At the same time, the demand for Treasury inflation-protected securities has dropped significantly, as bond prices continue their surge. Interestingly enough, the fixed-rate US government debt has dropped as well, being at the lowest point in the past two years.
For example, in November 2018, the yield on 10-year TIPS was at 1.20%. These days, it has dropped all the way down to 0.327%. Back in November, many believed that the Federal Reserve officials are likely to raise rates in 2019. This belief is nowhere to be found at this point, and instead, many expect to see the Fed officials announcing multiple rate cuts in the second half of 2019. And, since rate cuts usually tend to spur inflation — the investors typically rush to purchase TIPS.
The Fed lowering the inflation forecast
According to Brown Advisory’s bond manager, Tom Graff — the market seems to believe that the Fed is losing control over inflation. In fact, many believe that the general economic activity has greater level control over it than the Fed. The growth appears to be rather fragile, as indicated by the decline in TIPS yields.
It is known that TIPS investors receive a yearly adjustment to the principal of the bonds. The adjustment is usually equal to the yearly growth in the consumer price index, but also interest payments that tend to be lower than the ones paid to holders of fixed-rate Treasuries. With that in mind, the gains usually come even with the mild inflation data.

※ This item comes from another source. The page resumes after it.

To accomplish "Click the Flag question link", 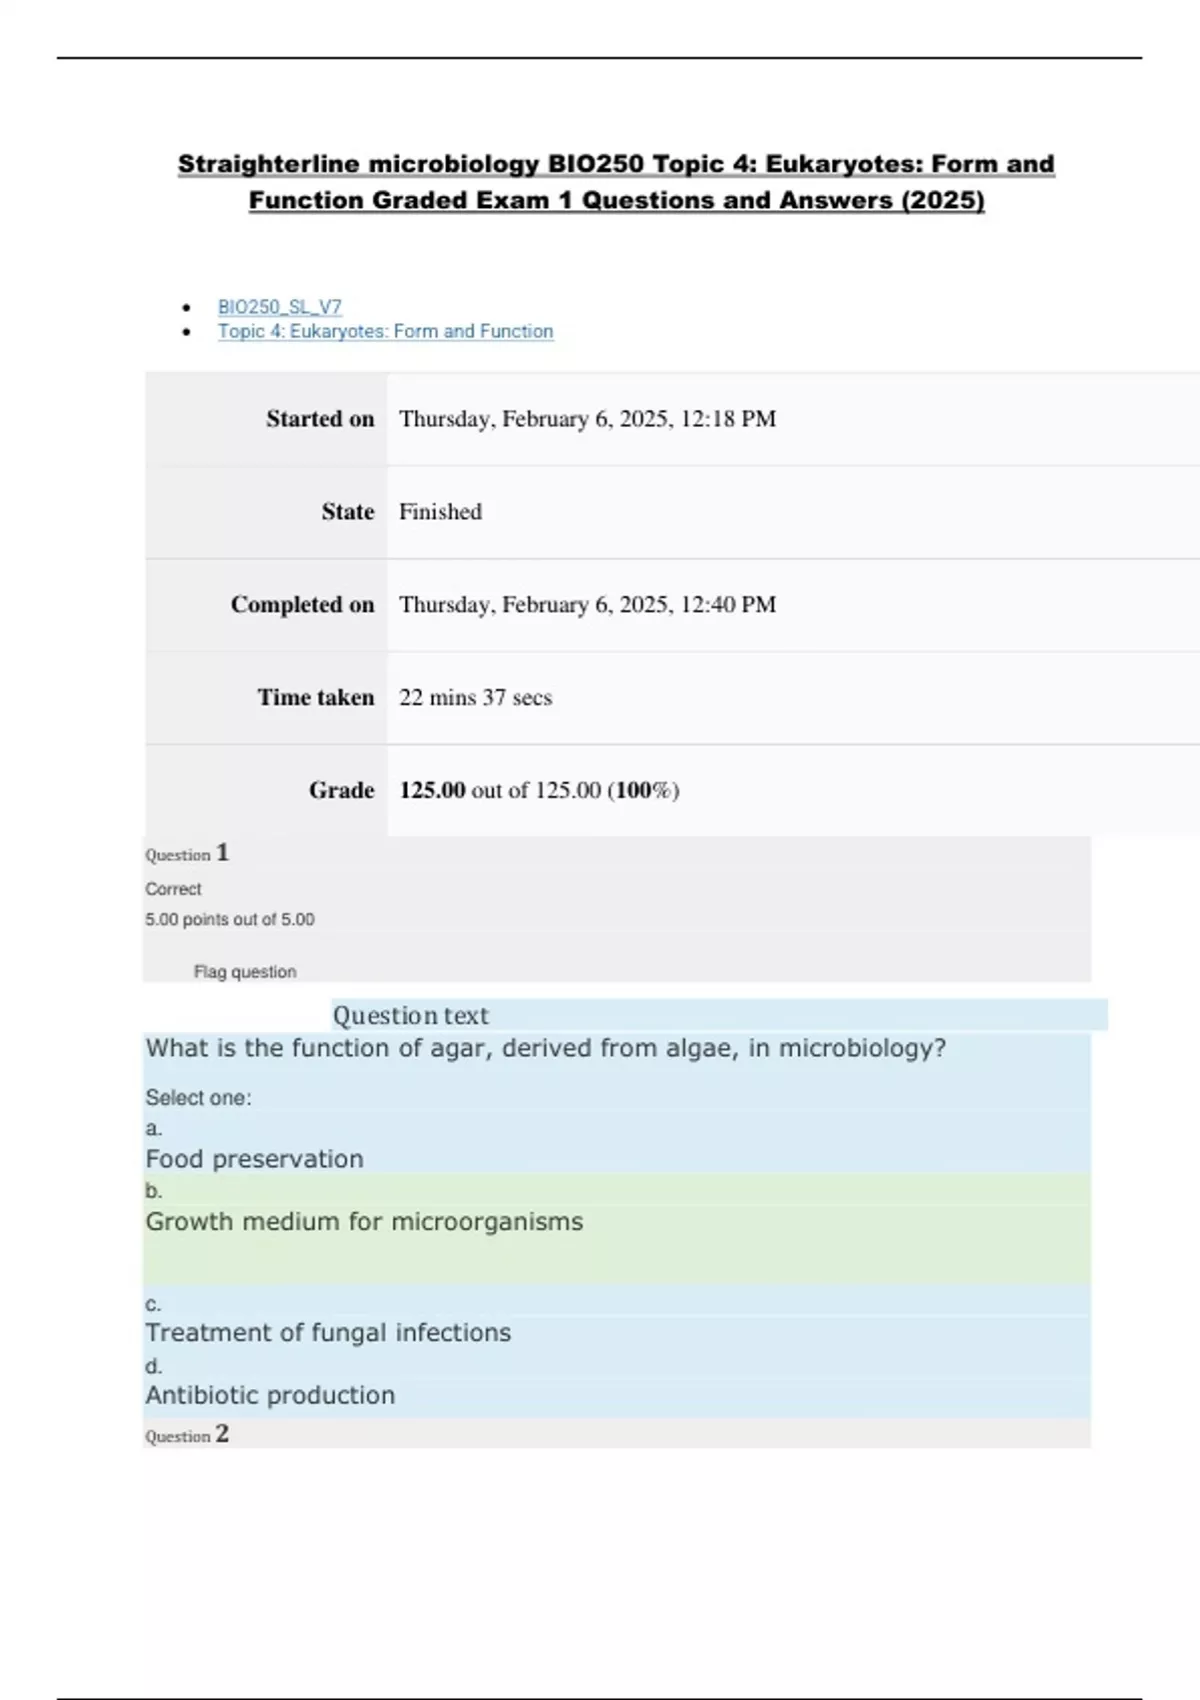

However, the Fed officials decided to lower the inflation forecast earlier this month. Also, the policy makers predicted the growth of the price index for personal consumption expenditures by 1.5%. Even so, they do not expect it to reach 2% for at least another two years. At the same time, the consumer price index is on the rise, going up by 0.1% in May. This is a 0.1% growth when compared with the situation in April, but when compared to 2018 — the growth is much higher, sitting at 1.8%.
On the other hand, the 10-year break-even rate — a market-based measure of expectations for average yearly inflation — dropped to 1.6%, while in November it was recorded to be at 2.1%. The break-even rate comes from a trading strategy that also revolves around TIPS. There are investors who tend to purchase securities, and at the same time, sell a matching position of fixed-rate Treasurys. This is known as a break-even trade.
Simply put, investors are betting that inflation will move faster, and if they are right — they make a profit.
There are other noteworthy economic aspects, such as the stocks’ pushing towards some of the old — and possibly new — records, while the unemployment is lower than ever in the past 50 years. All of this indicates that investors do not fear rising prices.
Graff himself stated that it is not easy to predict what will happen and that there is no certainty. He cannot simply say that this is when investors should bet on the inflation taking off. This is certainly an uncertain time, and most will either have to take the leap of faith or simply wait and see what happens next.